La norme consacre un chapitre à principes de protection des données qui doivent être observés par les responsables du traitement et qui sont collectés de manière similaire à celle établie dans le RGPD, avec quelques spécialités :

  1. Devoir de collaboration avec les autorités compétentes, selon lesquelles, sauf autorisation judiciaire requise par la loi, les Administrations Publiques ou toute personne physique ou morale doivent fournir aux autorités judiciaires, au Parquet ou à la Police Judiciaire les informations nécessaires à l'enquête ou à la poursuite des infractions pénales ou l'exécution des peines et l'information nécessaire à la protection et à la prévention contre un danger réel et grave pour la sécurité publique, avec l'obligation de ne pas informer l'intéressé desdits traitements ultérieurs.
  2. La préservation des données personnelles a lieu seulement le temps nécessaire Pour atteindre les finalités prévues et vous devez examiner la nécessité de conserver, limiter ou supprimer toutes les données personnelles contenues dans chacune des activités de traitement sous votre responsabilité, au plus tous les 3 ans.
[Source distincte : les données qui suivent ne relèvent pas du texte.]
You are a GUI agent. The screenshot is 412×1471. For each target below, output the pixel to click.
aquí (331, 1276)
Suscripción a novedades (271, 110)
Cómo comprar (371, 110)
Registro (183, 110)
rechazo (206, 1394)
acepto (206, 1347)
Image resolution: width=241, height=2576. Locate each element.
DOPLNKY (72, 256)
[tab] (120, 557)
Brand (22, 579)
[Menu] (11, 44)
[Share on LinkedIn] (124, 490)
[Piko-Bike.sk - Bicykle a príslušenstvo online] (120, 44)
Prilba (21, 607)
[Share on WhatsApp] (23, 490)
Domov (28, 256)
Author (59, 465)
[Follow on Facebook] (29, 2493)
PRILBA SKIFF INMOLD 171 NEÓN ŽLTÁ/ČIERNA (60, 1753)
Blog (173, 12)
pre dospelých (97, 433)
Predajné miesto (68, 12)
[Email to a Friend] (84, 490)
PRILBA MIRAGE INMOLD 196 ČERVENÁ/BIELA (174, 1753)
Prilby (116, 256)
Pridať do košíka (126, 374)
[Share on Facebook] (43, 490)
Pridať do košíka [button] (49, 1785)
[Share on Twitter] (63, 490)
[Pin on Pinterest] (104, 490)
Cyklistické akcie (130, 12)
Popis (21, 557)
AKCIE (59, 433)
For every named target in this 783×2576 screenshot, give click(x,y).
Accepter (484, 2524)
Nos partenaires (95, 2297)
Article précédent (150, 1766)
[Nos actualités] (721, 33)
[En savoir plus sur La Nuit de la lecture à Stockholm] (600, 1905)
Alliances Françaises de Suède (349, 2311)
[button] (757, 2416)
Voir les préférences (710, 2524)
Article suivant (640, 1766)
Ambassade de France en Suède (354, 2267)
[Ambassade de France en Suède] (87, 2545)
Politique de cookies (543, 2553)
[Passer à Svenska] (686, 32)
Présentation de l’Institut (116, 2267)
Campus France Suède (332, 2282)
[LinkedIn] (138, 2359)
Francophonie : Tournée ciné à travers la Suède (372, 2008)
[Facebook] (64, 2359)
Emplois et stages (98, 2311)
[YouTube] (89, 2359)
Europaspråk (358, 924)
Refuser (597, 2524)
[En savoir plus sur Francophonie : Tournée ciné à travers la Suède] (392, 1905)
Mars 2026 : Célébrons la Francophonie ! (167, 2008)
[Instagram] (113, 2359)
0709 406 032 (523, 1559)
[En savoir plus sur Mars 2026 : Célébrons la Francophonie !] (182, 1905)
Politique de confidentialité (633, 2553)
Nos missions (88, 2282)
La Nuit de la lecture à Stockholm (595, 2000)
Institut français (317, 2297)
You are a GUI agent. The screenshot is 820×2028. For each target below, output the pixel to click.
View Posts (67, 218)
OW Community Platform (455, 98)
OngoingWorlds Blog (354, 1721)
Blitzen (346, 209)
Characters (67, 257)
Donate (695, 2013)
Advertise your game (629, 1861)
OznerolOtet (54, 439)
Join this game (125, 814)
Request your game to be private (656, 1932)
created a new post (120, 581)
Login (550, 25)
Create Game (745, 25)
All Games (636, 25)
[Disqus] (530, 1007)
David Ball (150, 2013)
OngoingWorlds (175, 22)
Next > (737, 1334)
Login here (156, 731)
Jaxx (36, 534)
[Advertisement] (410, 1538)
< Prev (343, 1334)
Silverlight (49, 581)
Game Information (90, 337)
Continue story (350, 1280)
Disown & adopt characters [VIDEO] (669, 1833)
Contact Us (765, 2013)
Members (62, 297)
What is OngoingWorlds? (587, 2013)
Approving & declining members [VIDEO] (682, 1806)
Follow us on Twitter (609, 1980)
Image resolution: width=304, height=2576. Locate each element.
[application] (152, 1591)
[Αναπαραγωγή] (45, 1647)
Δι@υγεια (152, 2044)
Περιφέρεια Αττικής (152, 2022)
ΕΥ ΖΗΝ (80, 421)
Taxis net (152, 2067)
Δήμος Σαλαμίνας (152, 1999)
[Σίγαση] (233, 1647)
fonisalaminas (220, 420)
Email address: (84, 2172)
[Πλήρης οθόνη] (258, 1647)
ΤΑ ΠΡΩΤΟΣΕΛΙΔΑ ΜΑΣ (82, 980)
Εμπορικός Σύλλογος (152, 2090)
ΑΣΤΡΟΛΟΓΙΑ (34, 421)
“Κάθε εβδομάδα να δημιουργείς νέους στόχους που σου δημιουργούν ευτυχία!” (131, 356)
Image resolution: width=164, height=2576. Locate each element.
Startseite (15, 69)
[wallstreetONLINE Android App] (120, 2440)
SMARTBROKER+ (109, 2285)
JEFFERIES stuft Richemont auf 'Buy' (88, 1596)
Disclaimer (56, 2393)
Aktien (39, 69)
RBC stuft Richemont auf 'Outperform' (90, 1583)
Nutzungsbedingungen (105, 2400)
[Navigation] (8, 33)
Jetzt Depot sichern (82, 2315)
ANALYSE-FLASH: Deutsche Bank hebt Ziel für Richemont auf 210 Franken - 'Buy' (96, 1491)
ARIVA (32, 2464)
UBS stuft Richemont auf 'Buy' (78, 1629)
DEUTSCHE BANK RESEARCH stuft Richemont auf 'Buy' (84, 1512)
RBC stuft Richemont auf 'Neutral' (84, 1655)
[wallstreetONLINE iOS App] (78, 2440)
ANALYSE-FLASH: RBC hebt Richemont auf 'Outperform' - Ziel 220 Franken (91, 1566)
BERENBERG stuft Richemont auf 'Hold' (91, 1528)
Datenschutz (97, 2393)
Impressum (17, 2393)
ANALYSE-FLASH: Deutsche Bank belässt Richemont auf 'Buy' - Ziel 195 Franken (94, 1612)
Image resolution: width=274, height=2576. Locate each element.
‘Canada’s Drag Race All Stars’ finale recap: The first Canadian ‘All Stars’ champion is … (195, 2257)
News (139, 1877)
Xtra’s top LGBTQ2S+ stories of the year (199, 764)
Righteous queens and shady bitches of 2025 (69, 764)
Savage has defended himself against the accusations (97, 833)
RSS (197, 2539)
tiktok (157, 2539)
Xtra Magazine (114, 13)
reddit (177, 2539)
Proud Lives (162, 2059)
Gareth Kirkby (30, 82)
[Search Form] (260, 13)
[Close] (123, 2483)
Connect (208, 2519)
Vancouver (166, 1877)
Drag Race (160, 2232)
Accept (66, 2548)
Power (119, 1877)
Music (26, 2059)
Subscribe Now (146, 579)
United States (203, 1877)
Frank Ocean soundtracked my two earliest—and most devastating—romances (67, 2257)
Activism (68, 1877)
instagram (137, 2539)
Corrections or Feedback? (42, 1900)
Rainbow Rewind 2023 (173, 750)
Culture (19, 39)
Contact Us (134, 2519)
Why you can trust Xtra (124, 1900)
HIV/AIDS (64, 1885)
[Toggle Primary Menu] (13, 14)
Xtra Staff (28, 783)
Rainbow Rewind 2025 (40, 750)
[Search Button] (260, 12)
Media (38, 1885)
En général, le délai maximum de suppression des données sera de 20 ans.
  3. Distinguer les données qui correspondent aux différentes catégories d'acteurs, tels que les suspects, condamnés ou sanctionnés, les victimes ou les tiers impliqués, ainsi qu'à différencier si les données qu'il traite sont fondées sur des faits ou sur des appréciations.
  4. Dans le cas d' transmission de données soumise à des conditions particulières de traitement, ces conditions doivent être respectées par le destinataire de celles-ci, notamment l'interdiction de les transmettre ou de les utiliser à des fins autres que celles pour lesquelles elles ont été transmises.
  5. Seuls seront autorisés les traitements de données personnelles révélant l'origine ethnique ou raciale, les opinions politiques, les convictions religieuses ou philosophiques ou l'appartenance syndicale, ainsi que les traitements de données génétiques, de données biométriques visant à identifier de manière unique une personne physique, les données relatives à la santé ou la vie sexuelle ou l'orientation sexuelle d'une personne physique, lorsque cela est strictement nécessaire, sous réserve des garanties appropriées pour les droits et libertés de l'intéressé.
  6. Se interdit la prise de décision individuelle automatisée, y compris le profilage dans ce domaine, sauf autorisation par une règle ayant force de loi ou par le droit de l'Union européenne.

D'autre part, la loi inclut la conditions d'exercice des droits des personnes, déjà réglementées dans le RGPD européen ainsi que dans la loi organique 3/2018, du 5 décembre, sur la protection des données personnelles et la garantie des droits numériques, bien qu'elles puissent être restreintes si nécessaire pour éviter d'entraver une enquête ou la sécurité publique ou nationale la sécurité est menacée.

En ce sens, la loi établit :

  • L'obligation du responsable de fournir les informations correspondant aux droits de l'intéressé de manière concise, dans un langage clair et simple et d'une manière
  • Les informations qui doivent être mises à la disposition de l'intéressé, destacal'identification de la personne responsable du traitement et ses coordonnées ; les coordonnées du délégué à la protection des données et les finalités du traitement auquel les données sont destinées

En bref, cette loi intègre dans le système juridique espagnol la directive (UE) 2016/680, du 27 avril 2016, relative à la protection des personnes physiques à l'égard du traitement des données à caractère personnel par les autorités compétentes à des fins de prévention, la détection, l'enquête et la poursuite d'infractions pénales ou l'exécution de sanctions pénales, et la libre circulation de ces données.

Au-delà des polémiques qui ont surgi sur l'éventuelle introduction d'une « justice préventive » ou sur la traduction correcte des termes de la norme européenne, la vérité est qu'elle implique de donner plus de garanties aux traitements de données qui étaient déjà effectués par l'autorité compétente les autorités.